MADRID, 29 de octubre (EUROPA PRESS) – El entrenador del Real Madrid, Sergio Scariolo, ha comentado este miércoles que el equipo debe tener «tranquilidad, liderazgo, personalidad y carácter» para poder jugar con «este nivel de presión». Ante el Fenerbahce, el equipo tiene «una gran oportunidad» para demostrar que pueden «jugar durante 40 minutos sin baches».
Scariolo enfatizó que «todos los partidos son de máxima exigencia y siempre salimos a ganar». Sin embargo, remarcó que los jugadores deben tener los atributos mencionados para poder rendir adecuadamente. «Cuando se ponen la camiseta del Real Madrid, tienen que exigirse hacer todo lo posible para ganar. La temporada regular no da tiempo para pensar en el anterior o el siguiente partido», declaró en la rueda de prensa previa al partido de Euroliga que enfrentará a los blancos con el vigente campeón Fenerbahce en el Movistar Arena.
El técnico italiano mencionó que espera que los recientes malos resultados estén afectando a los jugadores: «Muchos de estos jugadores no están acostumbrados a la derrota.

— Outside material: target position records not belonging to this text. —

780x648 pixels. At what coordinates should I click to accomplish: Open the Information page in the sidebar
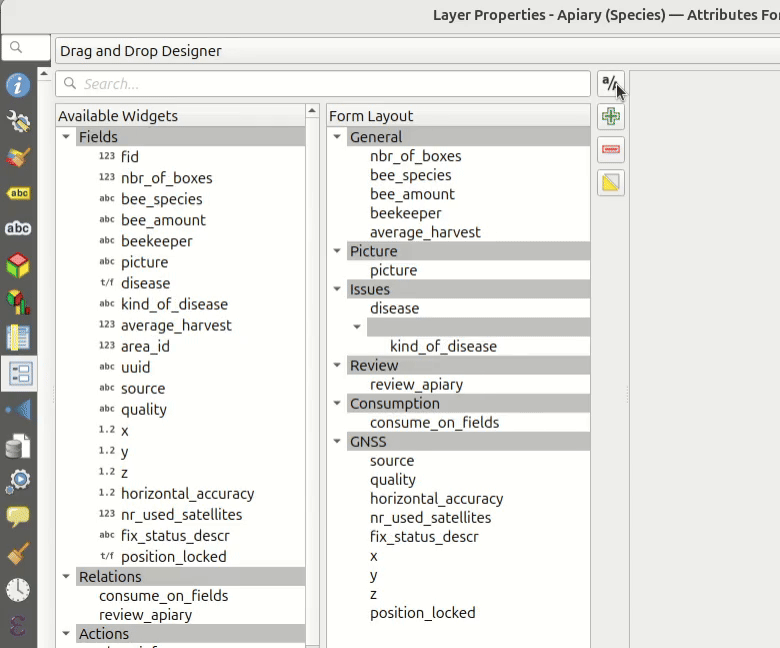coord(18,85)
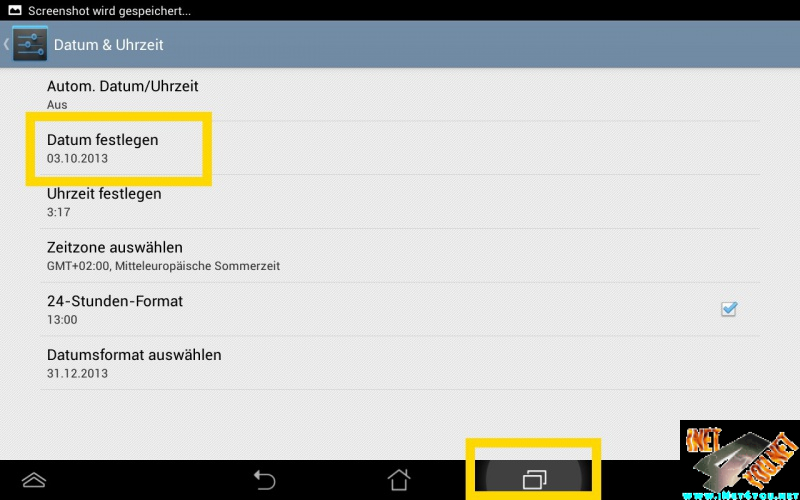Image resolution: width=800 pixels, height=500 pixels.
Task: Tap the 31.12.2013 date format value
Action: click(x=78, y=373)
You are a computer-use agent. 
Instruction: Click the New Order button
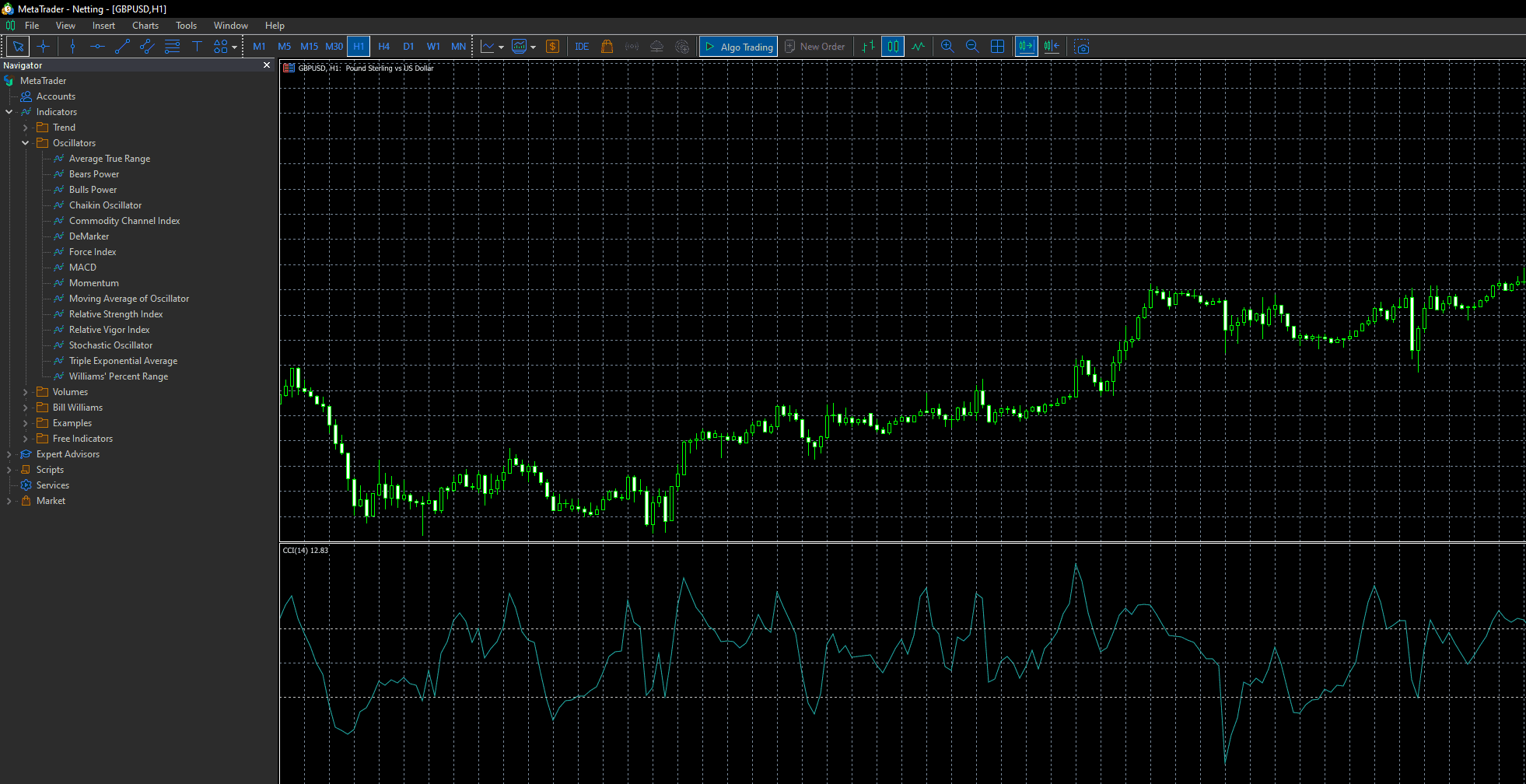[x=815, y=46]
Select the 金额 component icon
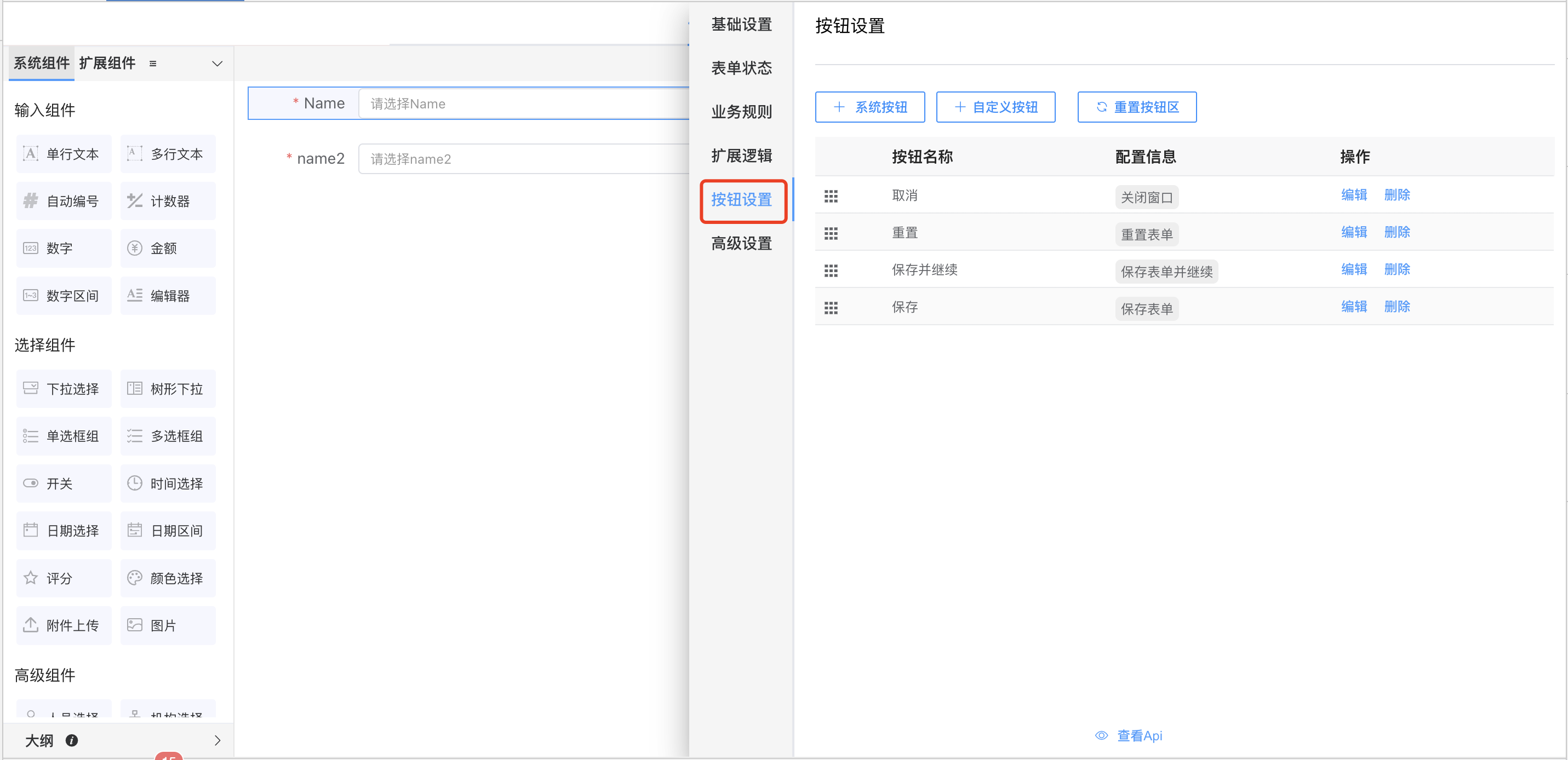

Es importante que ellos mismos lideren la reacción. Aquellos con más experiencia necesitamos ayudarles a entender cuál es la forma adecuada de ganar partidos en condiciones complicadas».
Scariolo añadió que uno de los aspectos a mejorar son los contraataques, ya que se han recibido «muchos puntos». «Si en momentos malos logras defender, aunque no estés anotando, cambia la dinámica. Si te convierten 15 puntos por no haber encestado, has perdido un balón o has hecho un mal tiro, es sencillo descifrar el problema», subrayó.
Sobre el Fenerbahce, Scariolo subrayó que es un equipo de «grandísima calidad, gran talla física y mucho talento anotador». Hizo hincapié en la necesidad de entrar al campo con determinación y mantener esa actitud durante todo el partido. «Es el peor rival al que te puedes enfrentar actualmente en Euroliga. Eso nos da un plus de motivación, pero no debemos centrarnos demasiado en el rival, sino en sumar buenas acciones», concluyó.
Por otro lado, a nivel anímico, el ex-seleccionador español comentó que aunque un partido «no cambia la vida para bien ni para mal», puede ayudar a «reforzar la confianza» o «mantener la fragilidad». «Tenemos una gran oportunidad para sentirnos capaces de jugar durante 40 minutos sin baches, incluso contra un rival de gran fuerza, talento y calidad como el Fenerbahce», concluyó.